Exercise instructions - Your task is to copy the lines from the line containing "The image size is (522, 340)." through the end of the listing below, both included, without any pictures.

Source records -
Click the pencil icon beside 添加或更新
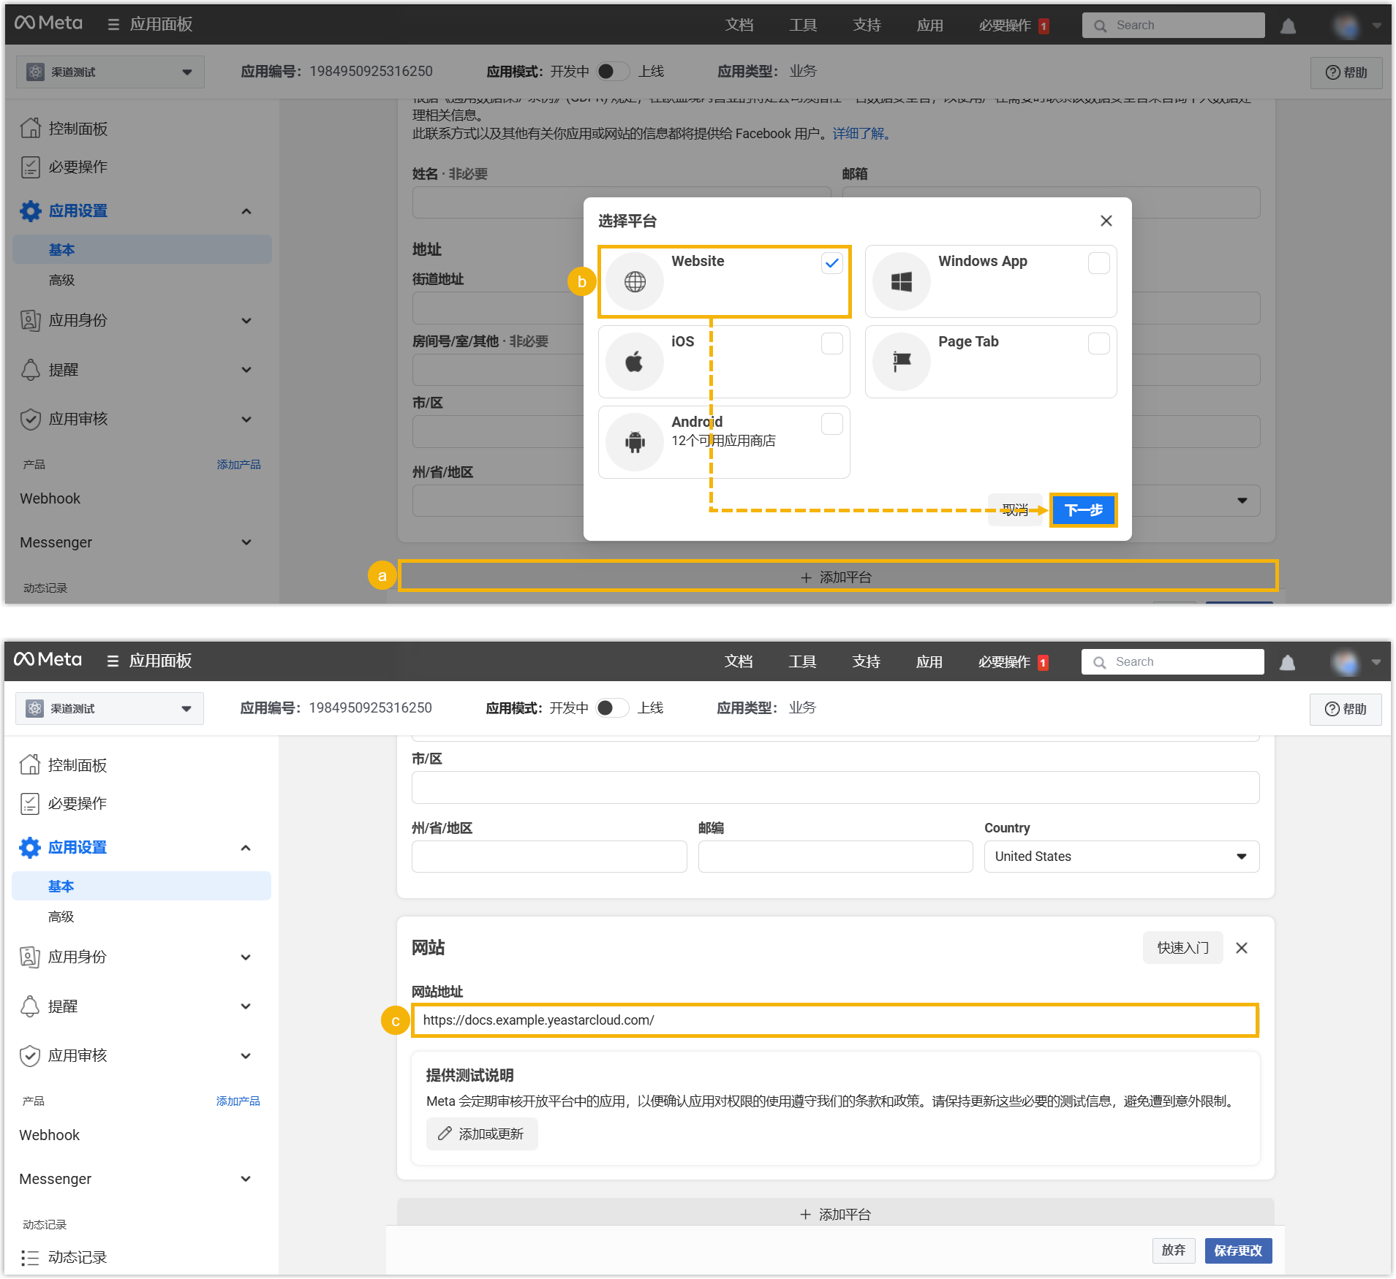Viewport: 1396px width, 1279px height. pyautogui.click(x=445, y=1134)
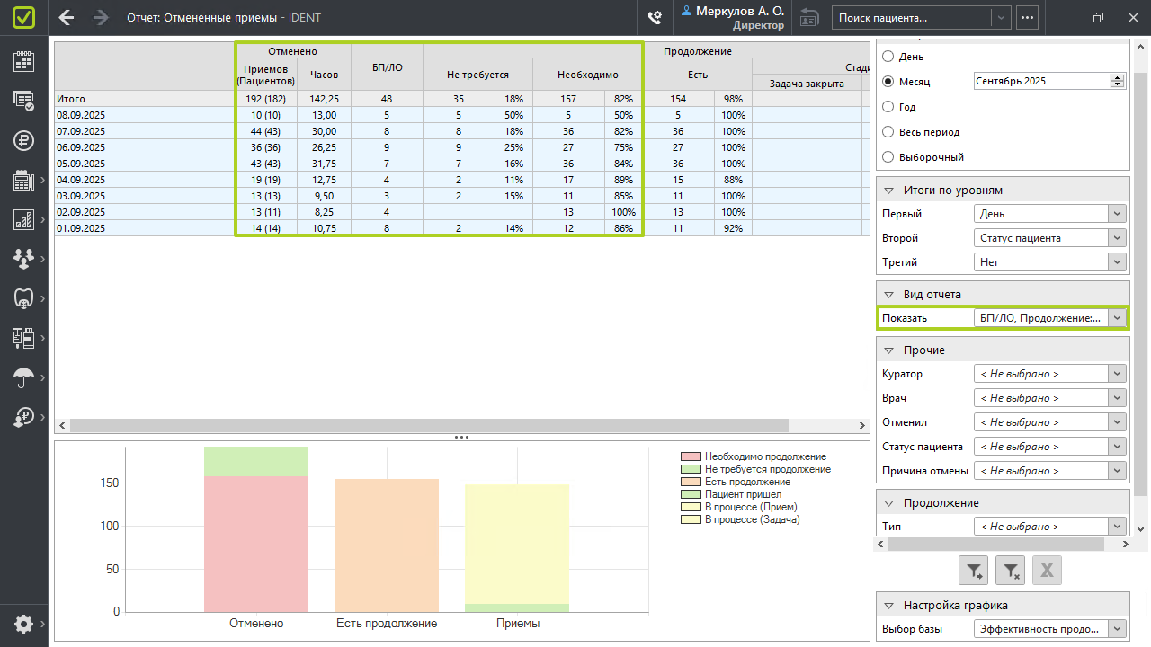This screenshot has width=1151, height=647.
Task: Select the "Год" period radio button
Action: tap(888, 107)

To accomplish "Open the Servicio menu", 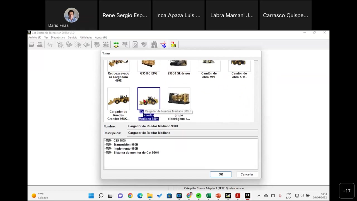I will coord(73,37).
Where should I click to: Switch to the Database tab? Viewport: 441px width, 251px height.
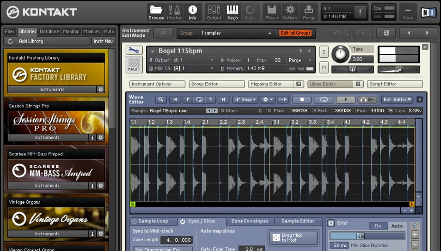tap(49, 31)
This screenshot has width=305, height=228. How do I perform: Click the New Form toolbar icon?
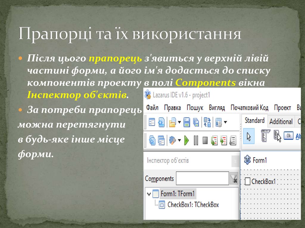152,122
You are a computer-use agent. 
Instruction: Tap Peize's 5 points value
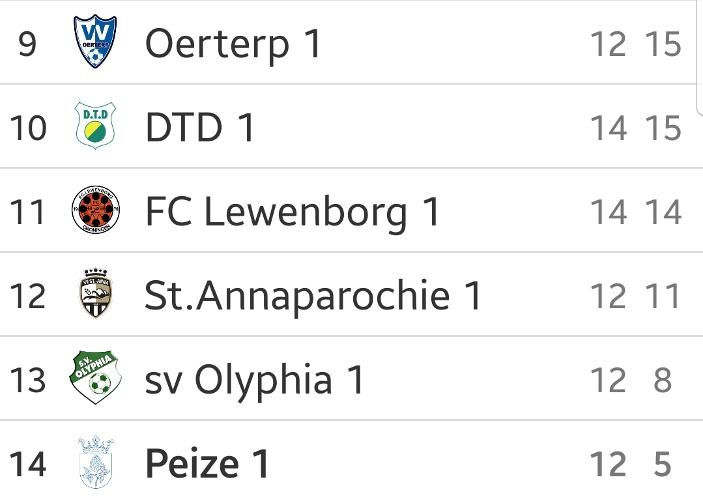(x=663, y=464)
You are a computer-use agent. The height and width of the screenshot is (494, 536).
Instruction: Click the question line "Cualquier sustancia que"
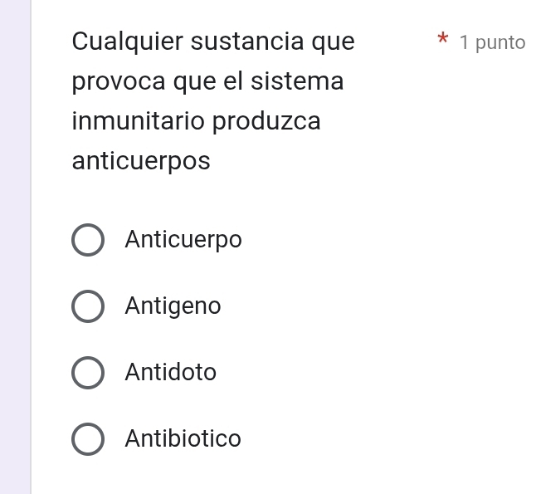pos(213,42)
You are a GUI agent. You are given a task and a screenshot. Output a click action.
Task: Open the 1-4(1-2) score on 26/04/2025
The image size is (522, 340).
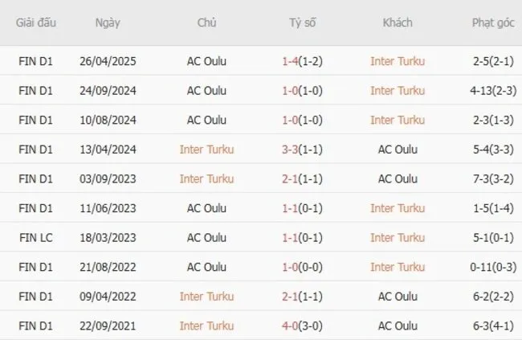pyautogui.click(x=303, y=61)
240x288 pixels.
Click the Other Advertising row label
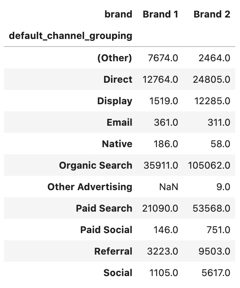(90, 187)
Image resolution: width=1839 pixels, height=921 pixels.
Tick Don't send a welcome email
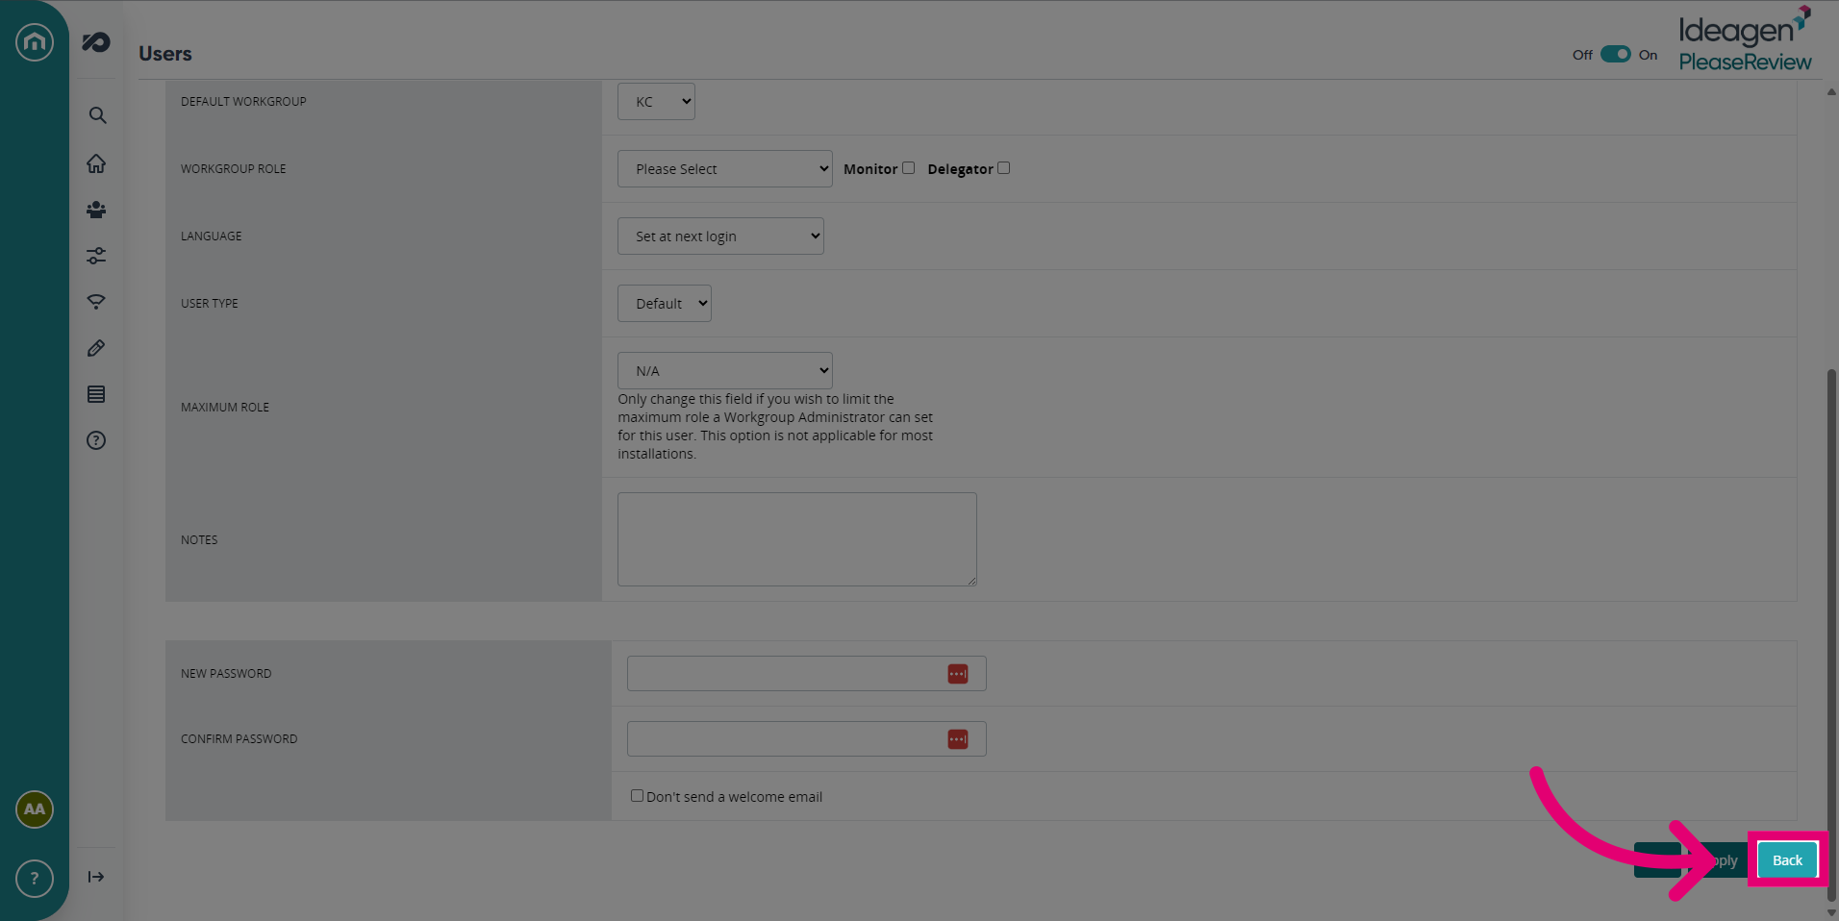637,796
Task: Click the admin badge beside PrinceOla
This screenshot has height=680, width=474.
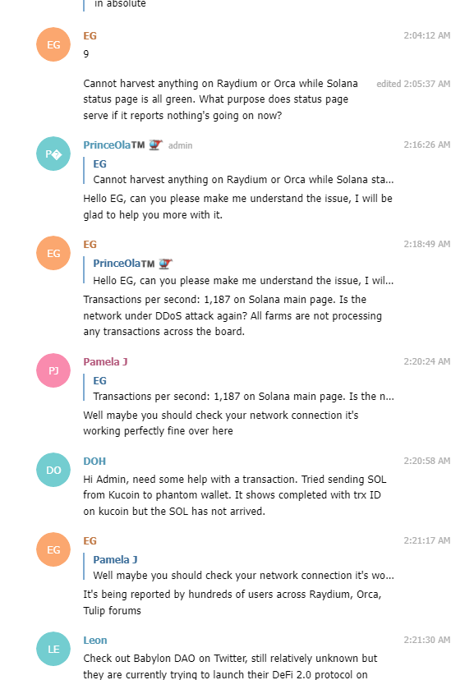Action: (180, 145)
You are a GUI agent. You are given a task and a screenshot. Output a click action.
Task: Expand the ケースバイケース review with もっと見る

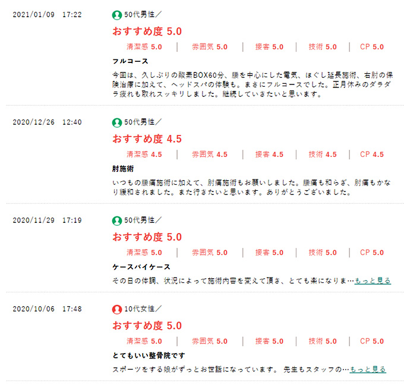tap(373, 281)
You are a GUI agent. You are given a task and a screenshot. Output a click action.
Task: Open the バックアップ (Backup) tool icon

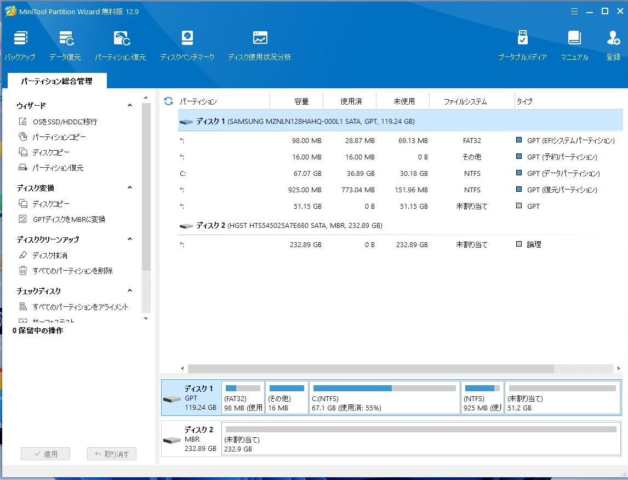20,38
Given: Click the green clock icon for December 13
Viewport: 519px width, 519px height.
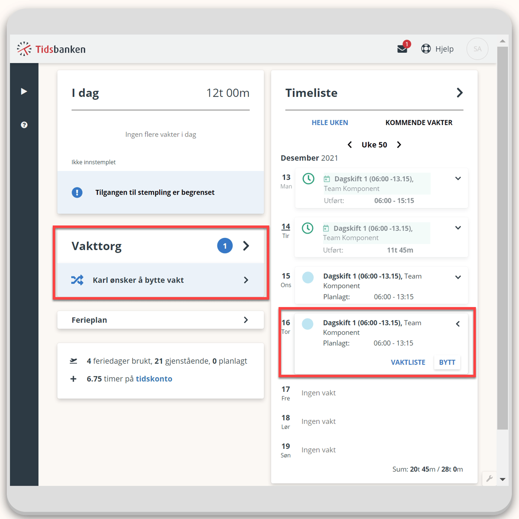Looking at the screenshot, I should click(x=308, y=179).
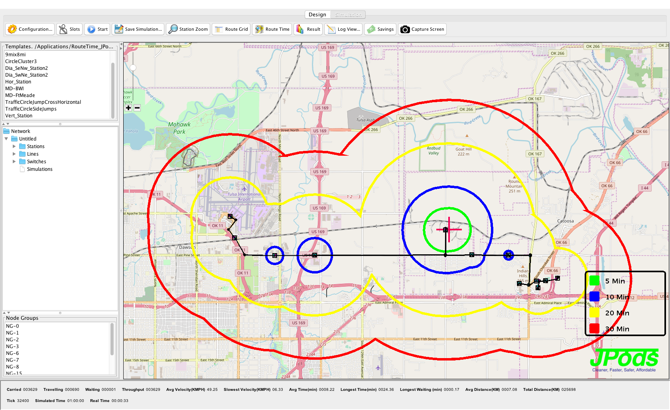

Task solution -
The image size is (522, 340).
pyautogui.click(x=303, y=61)
240x288 pixels.
Click the Other Advertising row label
(90, 187)
Image resolution: width=1839 pixels, height=921 pixels.
Tick Don't send a welcome email
637,796
Task: Click the admin badge beside PrinceOla
This screenshot has height=680, width=474.
Action: (180, 145)
You are a GUI agent. You are given a task and a screenshot. Output a click action.
Task: Expand the ケースバイケース review with もっと見る

tap(373, 281)
You are a GUI agent. You are given a task and a screenshot. Output a click action.
Task: Open the バックアップ (Backup) tool icon

20,38
Given: Click the green clock icon for December 13
Viewport: 519px width, 519px height.
Looking at the screenshot, I should click(x=308, y=179).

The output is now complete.